Semuanya melangkah mundur ketika beberapa perawat datang. Jisung yang melihat itu meninggalkan sudut ruangan untuk menghampiri Chenle.

"Kau pasti sembuh, itu pasti."

Seutas senyum terulas di wajah Chenle. Lelaki itu meraih tangan Jisung dan menggenggamnya. "Jangan khawatir."

"Aku—"

"Kali ini aku tahu aku tidak terlalu percaya diri."

Jisung melirik para perawat yang berada di sana. "Kumohon selamatkan dia."

Genggaman tangan mereka terlepas ketika para perawat mendorong ranjang Chenle keluar kamar.

"Apa kau akan menunggu di sini?" pria berwajah barat menepuk pundak Jisung.

"Aku..."

Jisung dapat merasakan seseorang mengawasinya. Sepertinya melalui jendela yang terbuka. Jika itu benar, Jisung berada dalam masalah sekarang.

"Aku harus mengurus sesuatu yang penting. Apa ada di antara kalian yang bisa menunggu Chenle untukku?"

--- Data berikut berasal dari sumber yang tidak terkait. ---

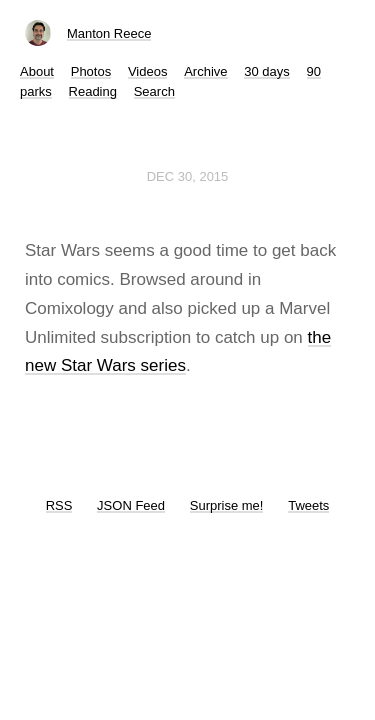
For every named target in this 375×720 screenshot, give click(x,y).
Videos (148, 71)
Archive (205, 71)
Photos (91, 71)
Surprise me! (227, 505)
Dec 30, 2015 (188, 176)
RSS (59, 505)
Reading (93, 91)
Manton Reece (109, 33)
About (37, 71)
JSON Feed (131, 505)
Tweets (308, 505)
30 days (267, 71)
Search (154, 91)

"Aku tidak memiliki jadwal apapun, jadi aku bisa menunggu Chenle untukmu." lelaki berkulit madu mengangkat tangannya.

"Aku akan menemani Haechan," pria berwajah barat merangkul lelaki berkulit madu.

"Aku mungkin akan lama."

"Pergi saja, Chenle akan baik-baik saja."

Jisung belum pernah berteemu dengan orang-orang yang Chenle sebut teman-temannya ini, tapi Jisung rasa mereka orang yang baik dan Jisung bisa mempercayakan Chenle pada mereka.

"Saat operasinya selesai, aku mohon jaga Chenle dengan baik."

Jisung segera berlari keluar dari kamar rawat itu. Meninggalkan teman-teman Chenle yang memandangi punggungnya dengan penasaran.

Jeno yang mengerutkan dahinya bergumam, "Dia seperti akan berperang saja."

---

Jisung, dalam wujud bayangannya, melesat dengan cepat. Tempat yang dia tuju tidak begitu jauh dari rumah sakit. Jisung berhenti begitu berada di perempatan yang begitu ramai. Dia berdiri tepat di tengah, tubuhnya yang tidak terlihat dapat ditembus oleh kendaraan yang melaju.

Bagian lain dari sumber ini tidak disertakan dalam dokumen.